Entretien: le Maroc dans les problématiques libyenne et sahélienne

Entretien: le Maroc dans les problématiques libyenne et sahélienne

Le Maroc est à un tournant historique dans le cadre de la géopolitique régionale. Epargné lors du « printemps arabe », le royaume avance sa stratégie doucement mais surement. Acteurs majeur des « accords de skhirate », invité par la France sur le dossier du Sahel fait du Maroc un acteur important dans la région.  Pour la Libye qui cristallise les enjeux internationaux plusieurs interrogations restent à être élucidées. Sur cette question, Cherkaoui Roudani (photo), Professeur de la diplomatie dans l’espace euro-méditerranéen Université Agdal Rabat, Spécialiste des questions géostratégiques et sécuritaires, évoque « la dimension idéologique du conflit qui montre qu’elle est devenue un paramètre essentiel dans le repositionnement dans le maillage stratégique compliqué des alliances entre les pays arabes dans leurs quête de trouver une place dans le nouvel ordre arabe». 

A propos du Sahel, autre enjeu qui polarise plusieurs régions en même et où le rôle du Maroc est souhaité et attendu, Pr Roudani, ancien membre de la Commission politiques des parlements francophones reste alerte: « La BSS a été toujours une région d’influence stratégique pour le Royaume, c’est une zone frontalière à ses provinces du sud. La présence des vides géopolitiques dans cette région ne peut laisser Rabat insensible devant une éventuelle situation chaotique qui pourrait menacer ces intérêts vitaux, critiques et stratégiques ».

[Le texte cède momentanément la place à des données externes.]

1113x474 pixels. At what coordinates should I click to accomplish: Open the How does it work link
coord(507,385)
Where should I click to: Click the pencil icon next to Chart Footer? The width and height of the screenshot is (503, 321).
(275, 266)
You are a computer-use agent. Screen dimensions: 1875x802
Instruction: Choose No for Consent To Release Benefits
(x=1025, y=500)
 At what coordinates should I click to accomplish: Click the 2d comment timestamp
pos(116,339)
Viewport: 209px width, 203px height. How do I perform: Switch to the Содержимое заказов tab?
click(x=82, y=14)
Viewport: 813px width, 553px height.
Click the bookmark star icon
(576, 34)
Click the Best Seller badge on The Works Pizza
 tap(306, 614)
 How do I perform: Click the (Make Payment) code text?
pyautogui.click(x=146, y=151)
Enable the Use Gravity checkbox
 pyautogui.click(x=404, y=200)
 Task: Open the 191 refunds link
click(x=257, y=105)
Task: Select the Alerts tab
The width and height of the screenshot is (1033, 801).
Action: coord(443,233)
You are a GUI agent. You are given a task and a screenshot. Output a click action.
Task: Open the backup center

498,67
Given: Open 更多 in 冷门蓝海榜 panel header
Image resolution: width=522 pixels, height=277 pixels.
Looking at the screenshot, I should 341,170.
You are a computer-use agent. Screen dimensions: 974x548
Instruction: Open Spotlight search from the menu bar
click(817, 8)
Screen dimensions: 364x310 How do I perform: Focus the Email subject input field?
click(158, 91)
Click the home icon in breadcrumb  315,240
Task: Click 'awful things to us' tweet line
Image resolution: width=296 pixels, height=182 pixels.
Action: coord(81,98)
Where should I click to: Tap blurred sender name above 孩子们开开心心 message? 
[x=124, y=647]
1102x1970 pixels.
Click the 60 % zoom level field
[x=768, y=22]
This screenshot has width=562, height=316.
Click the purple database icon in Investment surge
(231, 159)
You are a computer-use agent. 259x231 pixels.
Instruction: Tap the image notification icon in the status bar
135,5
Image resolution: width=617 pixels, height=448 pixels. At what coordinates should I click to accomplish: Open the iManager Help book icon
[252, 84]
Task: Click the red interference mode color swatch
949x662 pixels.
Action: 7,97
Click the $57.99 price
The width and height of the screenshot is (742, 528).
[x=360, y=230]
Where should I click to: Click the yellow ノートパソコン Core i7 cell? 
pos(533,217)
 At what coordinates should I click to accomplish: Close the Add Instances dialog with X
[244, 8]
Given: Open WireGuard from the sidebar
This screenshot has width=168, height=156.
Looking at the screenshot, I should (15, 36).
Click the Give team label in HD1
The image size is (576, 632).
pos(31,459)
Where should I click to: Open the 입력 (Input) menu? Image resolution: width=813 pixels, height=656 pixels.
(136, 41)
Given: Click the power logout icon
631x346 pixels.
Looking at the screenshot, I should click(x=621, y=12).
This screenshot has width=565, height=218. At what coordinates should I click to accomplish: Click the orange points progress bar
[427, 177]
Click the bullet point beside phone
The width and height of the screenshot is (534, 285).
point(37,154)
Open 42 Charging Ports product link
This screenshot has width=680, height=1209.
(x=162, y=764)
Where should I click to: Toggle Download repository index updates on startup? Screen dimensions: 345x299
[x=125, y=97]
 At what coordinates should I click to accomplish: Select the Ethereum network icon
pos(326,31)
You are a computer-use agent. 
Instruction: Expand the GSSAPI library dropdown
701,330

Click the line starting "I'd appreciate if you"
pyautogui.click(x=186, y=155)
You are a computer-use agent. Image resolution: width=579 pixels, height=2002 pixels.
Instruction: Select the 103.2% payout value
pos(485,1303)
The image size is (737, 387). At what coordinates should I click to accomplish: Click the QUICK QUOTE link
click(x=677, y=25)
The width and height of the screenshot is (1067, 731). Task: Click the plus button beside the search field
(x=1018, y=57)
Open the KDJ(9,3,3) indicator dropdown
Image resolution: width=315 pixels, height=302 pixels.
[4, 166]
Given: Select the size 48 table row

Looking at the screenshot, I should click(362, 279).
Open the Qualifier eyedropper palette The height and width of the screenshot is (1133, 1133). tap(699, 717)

Enfin sur les ouvertures de consulats à Laâyoune et le paramétrage des frontières marocaines dans sa partie maritime, Pr Roudani précise « la reconnaissance indéfectible et indélébile de la souveraineté entière du Maroc sur ces provinces du sud ». Entretien.

 

Panorapost. Le conflit Libyen cristallise l'attention mondiale avec les différentes positions des grandes puissances. Sur quoi peut déboucher ce conflit où on voit la Turquie de plus en plus offensive. Et où l'Algérie veut lui aussi se positionner ?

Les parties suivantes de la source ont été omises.